## EXERCISE AIM
Lines before the one containing "Tap the newegg.com address bar" are left out. Retype that line and the rest through the end of the material exactly.
--- DATA EXTRACT Enclosed Below ---
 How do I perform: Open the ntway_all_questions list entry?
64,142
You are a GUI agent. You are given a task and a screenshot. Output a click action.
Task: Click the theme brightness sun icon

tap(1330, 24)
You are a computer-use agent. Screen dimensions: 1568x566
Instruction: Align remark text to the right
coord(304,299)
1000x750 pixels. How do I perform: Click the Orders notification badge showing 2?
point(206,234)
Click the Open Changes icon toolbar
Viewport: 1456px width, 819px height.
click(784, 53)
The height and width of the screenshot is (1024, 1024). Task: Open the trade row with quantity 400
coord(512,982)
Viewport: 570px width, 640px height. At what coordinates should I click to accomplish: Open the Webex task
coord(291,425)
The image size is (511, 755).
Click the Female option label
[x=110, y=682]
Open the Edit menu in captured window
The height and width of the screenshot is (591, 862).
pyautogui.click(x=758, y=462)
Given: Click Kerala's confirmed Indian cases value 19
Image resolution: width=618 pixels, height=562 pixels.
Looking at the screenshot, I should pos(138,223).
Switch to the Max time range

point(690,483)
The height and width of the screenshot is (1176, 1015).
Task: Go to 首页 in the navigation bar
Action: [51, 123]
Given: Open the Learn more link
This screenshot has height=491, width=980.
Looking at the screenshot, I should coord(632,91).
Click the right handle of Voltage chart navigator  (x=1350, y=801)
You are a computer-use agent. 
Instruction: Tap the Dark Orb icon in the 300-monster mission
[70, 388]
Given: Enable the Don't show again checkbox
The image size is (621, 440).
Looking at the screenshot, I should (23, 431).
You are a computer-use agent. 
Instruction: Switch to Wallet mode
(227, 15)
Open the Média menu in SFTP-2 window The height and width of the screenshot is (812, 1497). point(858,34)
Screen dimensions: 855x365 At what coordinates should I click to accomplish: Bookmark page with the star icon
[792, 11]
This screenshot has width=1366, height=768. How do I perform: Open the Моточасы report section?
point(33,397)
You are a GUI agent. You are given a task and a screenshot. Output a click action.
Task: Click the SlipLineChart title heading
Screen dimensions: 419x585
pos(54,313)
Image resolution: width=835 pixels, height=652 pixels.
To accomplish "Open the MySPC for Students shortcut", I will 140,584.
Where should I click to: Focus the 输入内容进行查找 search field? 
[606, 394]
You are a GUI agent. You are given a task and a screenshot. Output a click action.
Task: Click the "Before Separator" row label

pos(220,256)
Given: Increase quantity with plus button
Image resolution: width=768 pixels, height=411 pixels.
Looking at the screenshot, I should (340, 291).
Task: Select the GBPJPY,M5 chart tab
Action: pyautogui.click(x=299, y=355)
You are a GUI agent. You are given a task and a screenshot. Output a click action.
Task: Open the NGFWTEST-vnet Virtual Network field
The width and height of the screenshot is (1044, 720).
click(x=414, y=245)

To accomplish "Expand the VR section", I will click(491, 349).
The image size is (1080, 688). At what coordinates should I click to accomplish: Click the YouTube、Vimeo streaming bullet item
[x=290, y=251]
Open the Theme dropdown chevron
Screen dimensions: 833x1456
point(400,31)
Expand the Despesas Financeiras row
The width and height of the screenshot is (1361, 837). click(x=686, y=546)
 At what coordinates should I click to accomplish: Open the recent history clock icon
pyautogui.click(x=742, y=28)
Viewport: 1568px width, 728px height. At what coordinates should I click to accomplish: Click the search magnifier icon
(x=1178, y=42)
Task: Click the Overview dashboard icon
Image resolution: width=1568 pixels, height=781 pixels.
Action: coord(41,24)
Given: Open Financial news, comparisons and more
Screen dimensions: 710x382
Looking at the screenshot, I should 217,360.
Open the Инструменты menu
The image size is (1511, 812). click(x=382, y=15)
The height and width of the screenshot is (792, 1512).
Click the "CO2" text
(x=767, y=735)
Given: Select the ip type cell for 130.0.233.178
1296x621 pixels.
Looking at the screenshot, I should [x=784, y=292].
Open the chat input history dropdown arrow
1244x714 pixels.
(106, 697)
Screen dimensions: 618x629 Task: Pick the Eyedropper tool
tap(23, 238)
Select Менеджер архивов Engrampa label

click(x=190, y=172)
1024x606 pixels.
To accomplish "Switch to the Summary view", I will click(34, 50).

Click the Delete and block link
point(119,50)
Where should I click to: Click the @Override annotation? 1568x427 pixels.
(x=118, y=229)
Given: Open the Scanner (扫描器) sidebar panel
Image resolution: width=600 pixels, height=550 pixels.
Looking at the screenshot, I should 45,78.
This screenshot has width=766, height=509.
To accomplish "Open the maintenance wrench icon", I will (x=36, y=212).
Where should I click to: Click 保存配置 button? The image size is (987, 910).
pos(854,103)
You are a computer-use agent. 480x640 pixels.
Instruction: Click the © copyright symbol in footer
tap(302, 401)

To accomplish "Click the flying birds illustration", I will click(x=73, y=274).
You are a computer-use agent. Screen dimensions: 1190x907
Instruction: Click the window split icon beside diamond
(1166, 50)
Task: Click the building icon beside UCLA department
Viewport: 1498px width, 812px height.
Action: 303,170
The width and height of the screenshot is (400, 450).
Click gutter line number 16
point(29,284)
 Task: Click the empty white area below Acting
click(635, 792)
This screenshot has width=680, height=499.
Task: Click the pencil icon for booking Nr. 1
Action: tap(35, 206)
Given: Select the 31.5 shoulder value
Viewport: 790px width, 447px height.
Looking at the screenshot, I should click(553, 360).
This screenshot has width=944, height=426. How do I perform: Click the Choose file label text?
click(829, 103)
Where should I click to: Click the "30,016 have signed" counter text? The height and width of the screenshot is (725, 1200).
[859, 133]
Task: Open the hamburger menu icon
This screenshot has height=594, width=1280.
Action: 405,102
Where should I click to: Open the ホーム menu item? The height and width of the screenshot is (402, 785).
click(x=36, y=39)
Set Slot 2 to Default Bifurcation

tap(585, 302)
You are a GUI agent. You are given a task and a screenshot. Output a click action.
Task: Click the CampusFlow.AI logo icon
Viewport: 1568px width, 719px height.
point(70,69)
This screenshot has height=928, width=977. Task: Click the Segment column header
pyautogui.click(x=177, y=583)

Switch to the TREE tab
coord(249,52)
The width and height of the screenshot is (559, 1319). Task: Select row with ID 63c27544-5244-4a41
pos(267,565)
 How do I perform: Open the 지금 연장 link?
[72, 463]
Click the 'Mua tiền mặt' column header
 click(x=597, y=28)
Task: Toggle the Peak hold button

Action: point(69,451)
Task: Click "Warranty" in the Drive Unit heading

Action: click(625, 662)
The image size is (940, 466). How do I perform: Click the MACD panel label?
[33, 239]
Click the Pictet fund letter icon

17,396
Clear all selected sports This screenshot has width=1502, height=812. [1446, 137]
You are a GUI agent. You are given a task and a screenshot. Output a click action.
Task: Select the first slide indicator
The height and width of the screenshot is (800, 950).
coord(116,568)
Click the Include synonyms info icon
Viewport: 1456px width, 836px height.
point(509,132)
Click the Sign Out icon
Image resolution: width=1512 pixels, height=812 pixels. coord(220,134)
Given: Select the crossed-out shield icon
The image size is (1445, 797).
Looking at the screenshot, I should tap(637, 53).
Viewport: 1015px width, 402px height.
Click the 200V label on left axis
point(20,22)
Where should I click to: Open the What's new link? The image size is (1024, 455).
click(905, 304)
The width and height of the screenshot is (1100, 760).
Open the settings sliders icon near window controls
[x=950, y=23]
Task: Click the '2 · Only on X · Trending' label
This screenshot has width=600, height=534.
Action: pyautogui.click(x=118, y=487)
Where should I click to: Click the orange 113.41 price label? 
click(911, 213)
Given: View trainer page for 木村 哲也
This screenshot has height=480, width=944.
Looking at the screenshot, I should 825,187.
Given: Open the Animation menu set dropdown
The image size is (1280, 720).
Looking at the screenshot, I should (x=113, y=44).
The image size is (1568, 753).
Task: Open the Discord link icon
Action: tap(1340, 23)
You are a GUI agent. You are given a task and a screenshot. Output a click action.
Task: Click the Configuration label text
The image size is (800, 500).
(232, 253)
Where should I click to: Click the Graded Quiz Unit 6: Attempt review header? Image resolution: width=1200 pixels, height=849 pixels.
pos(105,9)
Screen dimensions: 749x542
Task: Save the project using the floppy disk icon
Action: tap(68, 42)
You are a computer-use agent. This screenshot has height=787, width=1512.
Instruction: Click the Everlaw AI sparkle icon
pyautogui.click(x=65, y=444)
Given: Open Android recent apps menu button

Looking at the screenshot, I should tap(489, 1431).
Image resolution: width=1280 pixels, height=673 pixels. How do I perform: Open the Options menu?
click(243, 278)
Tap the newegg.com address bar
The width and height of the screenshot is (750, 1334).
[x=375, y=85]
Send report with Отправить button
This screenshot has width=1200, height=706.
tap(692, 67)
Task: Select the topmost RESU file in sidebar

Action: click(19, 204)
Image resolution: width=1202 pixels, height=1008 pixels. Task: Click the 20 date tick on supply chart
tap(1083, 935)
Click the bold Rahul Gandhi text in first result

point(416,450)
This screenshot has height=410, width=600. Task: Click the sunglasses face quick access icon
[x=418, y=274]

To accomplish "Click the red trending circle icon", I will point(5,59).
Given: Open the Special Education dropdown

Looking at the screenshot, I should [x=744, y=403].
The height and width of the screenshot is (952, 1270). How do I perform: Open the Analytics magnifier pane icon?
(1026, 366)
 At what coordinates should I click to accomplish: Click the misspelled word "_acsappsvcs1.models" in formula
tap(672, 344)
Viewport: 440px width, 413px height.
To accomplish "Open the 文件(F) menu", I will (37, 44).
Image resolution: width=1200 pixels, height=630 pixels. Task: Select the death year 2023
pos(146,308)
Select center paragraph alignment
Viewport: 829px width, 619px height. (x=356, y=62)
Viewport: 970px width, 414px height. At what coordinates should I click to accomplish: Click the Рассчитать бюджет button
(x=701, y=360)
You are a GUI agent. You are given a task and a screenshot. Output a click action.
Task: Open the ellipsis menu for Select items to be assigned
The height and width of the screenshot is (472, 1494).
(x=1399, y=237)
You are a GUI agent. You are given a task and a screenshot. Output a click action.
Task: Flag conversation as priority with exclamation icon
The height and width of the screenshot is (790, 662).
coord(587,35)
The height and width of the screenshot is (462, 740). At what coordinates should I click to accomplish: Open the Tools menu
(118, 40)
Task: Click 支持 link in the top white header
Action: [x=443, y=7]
--- End of Enclosed DATA EXTRACT ---
## FINISHED TASK
Tap the newegg.com address bar
The width and height of the screenshot is (750, 1334).
[x=375, y=85]
Send report with Отправить button
This screenshot has width=1200, height=706.
tap(692, 67)
Task: Select the topmost RESU file in sidebar

Action: click(19, 204)
Image resolution: width=1202 pixels, height=1008 pixels. Task: Click the 20 date tick on supply chart
tap(1083, 935)
Click the bold Rahul Gandhi text in first result

point(416,450)
This screenshot has height=410, width=600. Task: Click the sunglasses face quick access icon
[x=418, y=274]

To accomplish "Click the red trending circle icon", I will point(5,59).
Given: Open the Special Education dropdown

Looking at the screenshot, I should [x=744, y=403].
The height and width of the screenshot is (952, 1270). How do I perform: Open the Analytics magnifier pane icon?
(1026, 366)
 At what coordinates should I click to accomplish: Click the misspelled word "_acsappsvcs1.models" in formula
tap(672, 344)
Viewport: 440px width, 413px height.
To accomplish "Open the 文件(F) menu", I will (37, 44).
Image resolution: width=1200 pixels, height=630 pixels. Task: Select the death year 2023
pos(146,308)
Select center paragraph alignment
Viewport: 829px width, 619px height. (x=356, y=62)
Viewport: 970px width, 414px height. At what coordinates should I click to accomplish: Click the Рассчитать бюджет button
(x=701, y=360)
You are a GUI agent. You are given a task and a screenshot. Output a click action.
Task: Open the ellipsis menu for Select items to be assigned
The height and width of the screenshot is (472, 1494).
(x=1399, y=237)
You are a GUI agent. You are given a task and a screenshot. Output a click action.
Task: Flag conversation as priority with exclamation icon
The height and width of the screenshot is (790, 662).
coord(587,35)
The height and width of the screenshot is (462, 740). At what coordinates should I click to accomplish: Open the Tools menu
(118, 40)
Task: Click 支持 link in the top white header
Action: [x=443, y=7]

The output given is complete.